What benefits shall you get from your Non-Core Procurement function

Non-Core Purchasing (i.e. Purchasing non directly related to the end-product and not manageable through a full automated MRP system) has from the very start be appreciated as a low-value contributor in a company strategy, but year after year this vision evolved under increasing cost pressure and by now Best in Class (BIC) companies are positioning Procurement as a key component of their success and inviting CPO to the Management Board; Objective # 1: get rapid and sustainable cost cut-down.

Nowadays, It’s almost a given than cost reduction and net bottom-line benefits from non-core purchasing  are significant enough to get awarded a dedicated non core spend Procurement organisation. Let’s remind the math briefly with averaged illustrative numbers :

  • Non-core spend (1) = 15 to 35% of total revenue
  • Spend baseline potential reduction, so called Hard Savings (2) : 15-20% over 4 to 5 years
  • EBITDA % net increase as a result : (1)*(2) = 15%*15% to 35%*20% = 2,25% to 7%

Just to get the feeling ofthe importance of such an increase, let’s remind how much sales % increase would be required to get to such an improvement on a already nice 10% EBITDA: (2,25%-7%) /10% = 22,5% to 70% so annual growth of 4,5% to 14% every year over 5 years. Knowing that the total costs for such an organisation should not exceed 1% this is still 3,5% to 13% net growth year on year.

The business case for non-core Purchasing Management is a no brainer.

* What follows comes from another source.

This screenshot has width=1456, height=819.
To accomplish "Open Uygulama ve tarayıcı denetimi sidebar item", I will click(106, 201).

At least it should be. Unfortunatly, there are several Procurement Value Killers blurring this business case:

  • Impossible for Finance to find the claimed Hard Savings in the P&L,
  • Speed to 15%-20% Hard Savings exceeding 5 years,
  • Under-estimated change Management as well as Business and Finance critical involvment
  • High Savings leakage due to lack of compliance
  • Once costs have been taken out twice, end of story..

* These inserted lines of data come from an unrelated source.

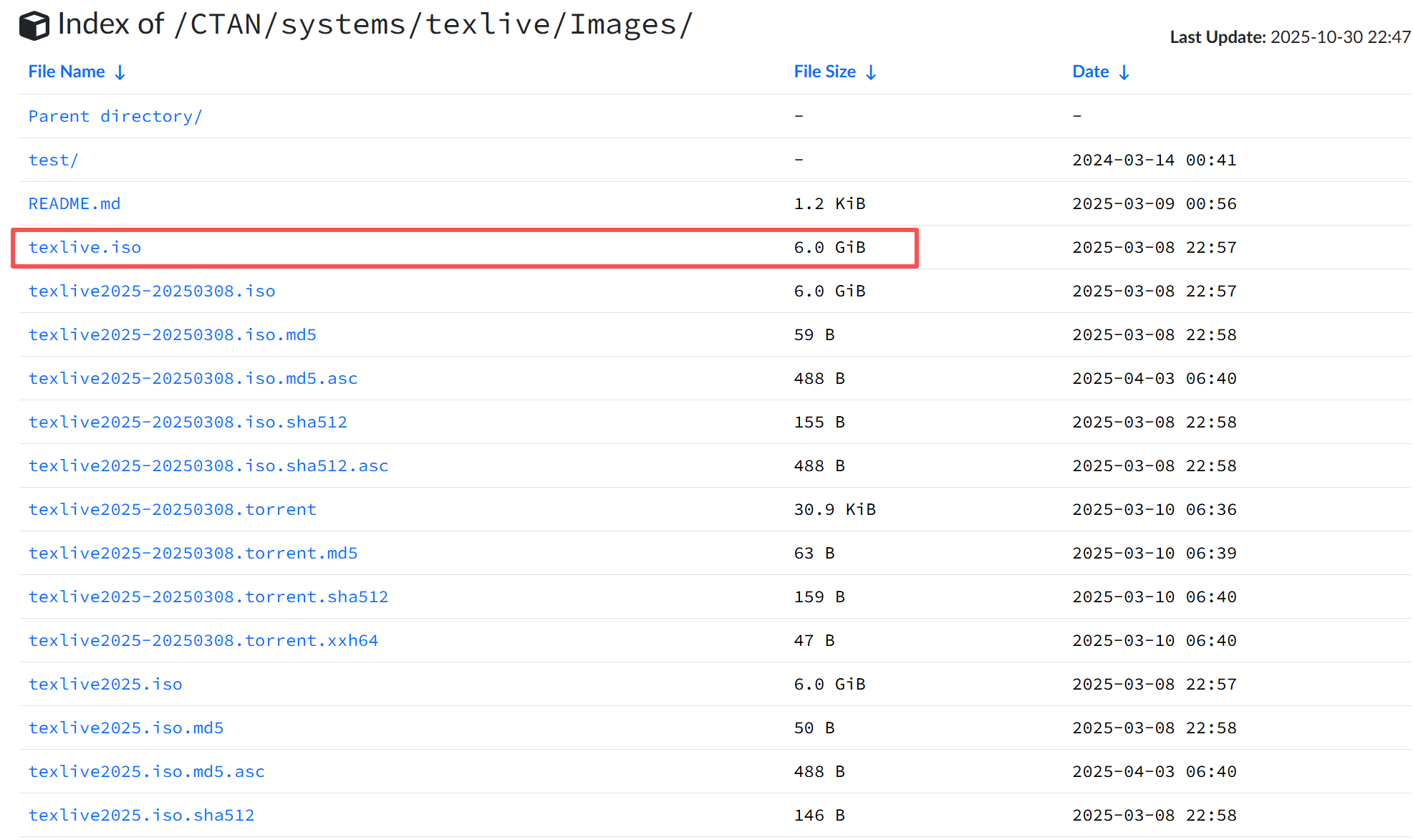Screen dimensions: 1413x840
Task: Click the box logo icon beside the title
Action: click(x=34, y=26)
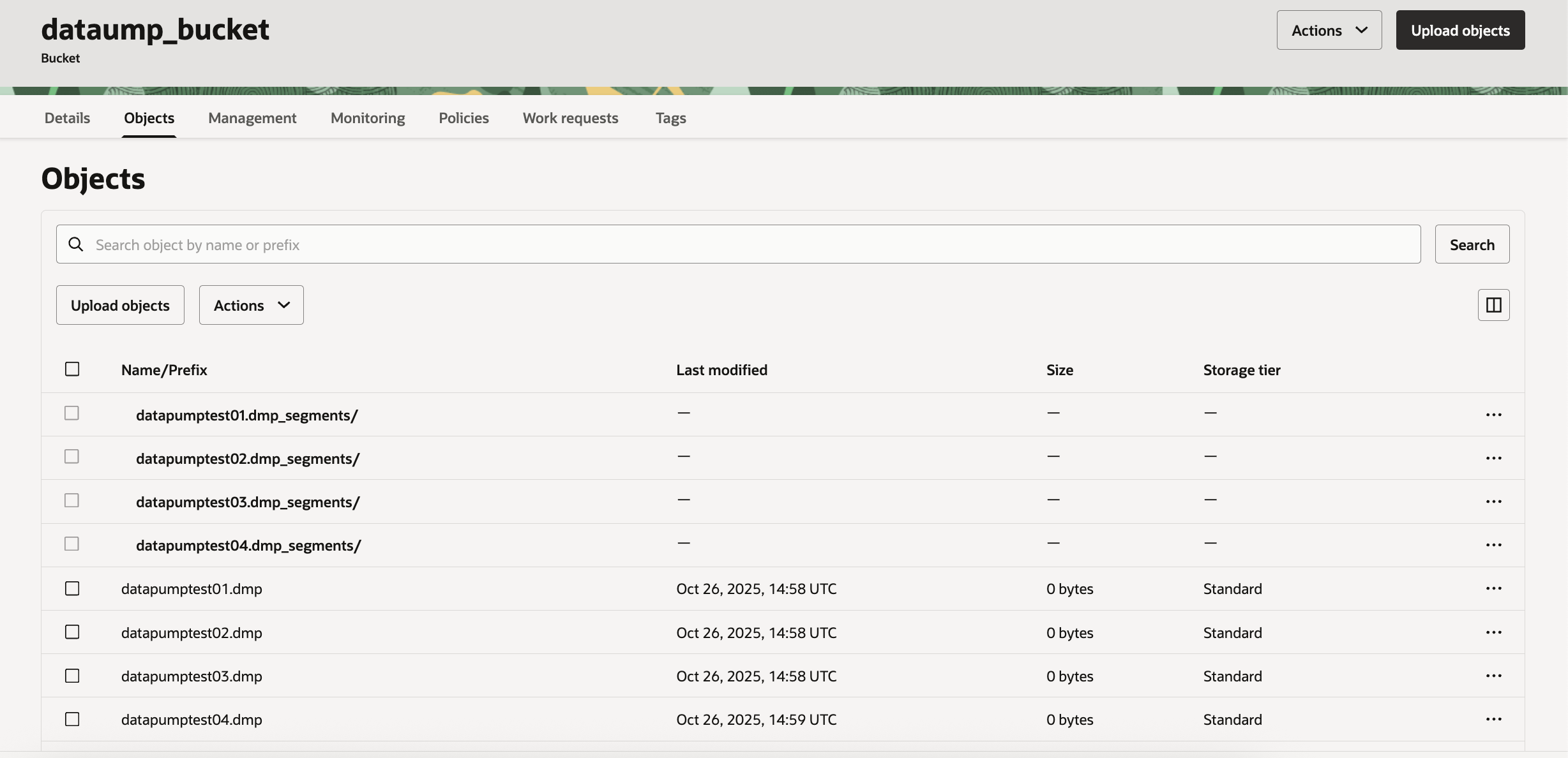The width and height of the screenshot is (1568, 758).
Task: Open three-dot menu for datapumptest02.dmp
Action: tap(1493, 632)
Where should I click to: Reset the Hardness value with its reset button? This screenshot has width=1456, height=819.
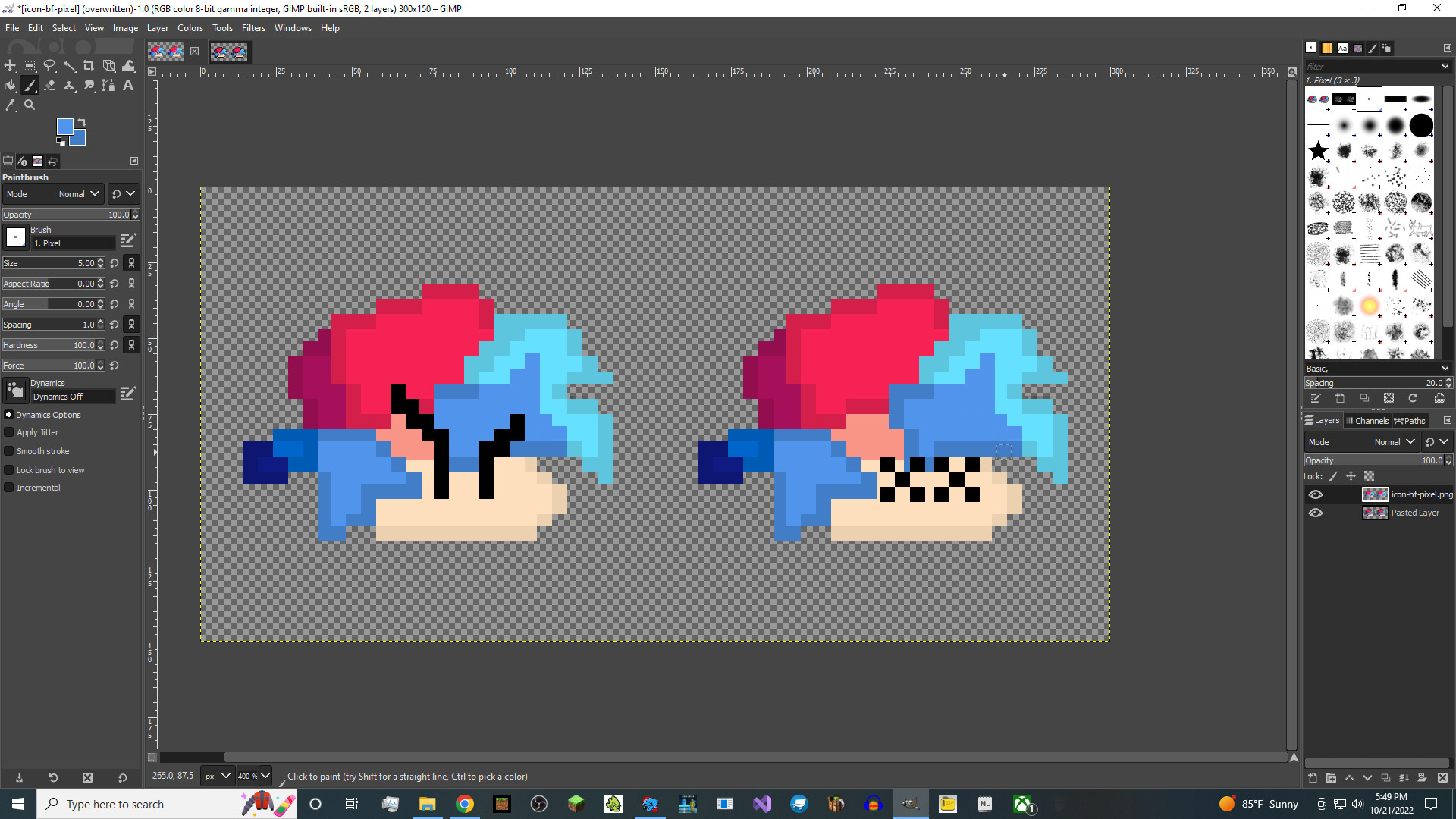(x=113, y=345)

On the other hand, isn’t the value from the Procurement function much broader than ‘just’ running cost reduction initiatives?

Companies are somehow an ‘association’ of service-providers with specific capabilities (sales, operations, marketing, HR, Finance, Procurement etc…) strongly connected together to solve their client business issues. Some of those capabilities are core, the ones part of the value chain, and others are non core, in general the support functions like non-core Procurement. From this perspective, keeping costs down as much as possible for categories like Office Supplies or Prints looks right, but for some other categories indirectly connected with the value chain, like Contracted Labor, IT software and infrastructure for customers,  Agency Services, Procurement should go beyond Price optimisation and contribute delivering all of the 4 values below:

  • Business Growth
    • Creating revenue growth opportunities by leveraging as earlier as possible
      • Supply Market trends and Innovations / Evolutions (example: usage of flat screens, of Internet or personal coffee machine in Hotel rooms packages )
      • Converging Offerings  (example: providing in-room service combining in-house restaurant capabilities and external food chains (pizzas – burgers etc…)
  • Risk reduction
    • which risks : such as Supplier financial failure, raw material shortage or delays, brand impacts, commodity/service  price high fluctuation, Increase agility to better manage customer demand fluctuation
    • How: through supplier performance management; market & supplier trends and analysis
  • Inter-enterprise process efficiencies
    • Efficiency : Supplier Plug and Play capabilities, Process automation with technology (i.e. Productivity), business platforms, work-information-cash flows,  process standardisation, compliance management, historics Analytics, supplier enablement, contract management (SLAs) etc…
    • Quality : customer or end-user satisfaction, sustainability
    • Turn Around Time
  • Price optimisation (of course)
    • Unit price: competitive selection process, cost breakdown analysis, Market & Supplier intelligence, Analytics, specifications, contract continuous improvement, vendor committments, advance fee models (value based models)
    • Volume: Volume aggregation, preferred vendor selection, usage optimisation & policies.

With regards to non-core spend, companies are still very much focused on short-term cost take-out and  I have hardly seen any  with a Procurement mandate such as described above and with necessary capabilities…

4 major business opportunities  for non-core categories service providers,  as long as they find a way to commit on value to be delivered.